Late Retired Justice Andrews Otutu Obaseki, has been described as jurist par-excellence and a man of great intellect and wisdom.
Chief Judge of Edo State, Justice Esohe Ikponmwen made this known during a valedictory court session held in his honour on Thursday at the High Court of Justice in Benin City, Edo State.
The session attracted legal luminaries from across the country, who gathered to pay their last respects to the foremost jurist, first Bini indigene to become a Supreme Court Justice, who participated in a total of 658 judgements while at the apex court.
Declaring the court session open, Chief Judge of Edo State, Justice Esohe Ikponmwen, who was represented by Justice Ikpomwonba Ehigiamusoe, recounted landmark judgements of the late justice and extolled his sagacity on the bench.
“He was a man of great intellect and wisdom, a passionate and erudite icon of the bench, among the finest and the best. His lordship will always be remembered for his deep knowledge of the law and as an advocate of morality, integrity, excellence and a strong defender of the rule of law,” Justice Ikponmwen said.
In their tributes, Chief Justice of the Federation, Justice Walter Onnoghen, who was represented by Justice Ejembi Eko, Attorney General of Edo State, Professor Yinka Omoregbe, and the Chairman Nigeria Bar Association, Edo State chapter, Mr. Ede Asenoguan, all spoke glowingly of the man, Andrews Otutu Obaseki. They described him as a jurist par-excellence and a legal icon who had passion for justice and fairness, evidenced in his landmark judgements.
The nephew of the deceased and Governor of Edo State, Mr. Godwin Obaseki, said he was taught the value of hard work by his late uncle, and as a way to sustain the legacy he left behind, he would strengthen the state judiciary to play its role in the development of the state.
“I will ensure we strengthen the judiciary to play the role it ought to play in the society. I understand the implication of not having a good judiciary, where judges are not paid and work in an environment that is not conducive to work, such a system will affect the dispensation of justice,” he said
Obaseki assured the judiciary that his administration understands the importance of the rule of law and justice in the society and would ensure the judiciary receives the necessary support to enable it dispense justice.

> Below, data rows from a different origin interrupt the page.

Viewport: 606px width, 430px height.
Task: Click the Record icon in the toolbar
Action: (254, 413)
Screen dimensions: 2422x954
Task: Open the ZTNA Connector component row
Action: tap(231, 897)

Recounting his experience under his late uncle, Governor Obaseki said he was a child of the judiciary as he had the privilege and rare opportunity to grow under the tutelage of the late Andrews Otutu Obaseki, with whom he attended court sessions.
“He has instilled great virtues and values in us. He stood for the truth and represented the truth, which does not change. He was a man of integrity, and we carried ourselves as such. He taught us simplicity and humility and fairness, when you are wrong, you are wrong.”
To allow for the removal of Late Justice Obaseki’s remains from the High Court well, a Motion on Notice was moved by the Edo State Attorney General, Professor Yinka Omoregbe, and Chief Judge of the State, Justice Esohe Ikponmwen ruled in favour of the motion on notice.
Gov. Godwin Obaseki of Edo State, addressing the court during the valedictory court session held in honour of Late Justice Andrews Otutu Obaseki, in Benin City on Thursday.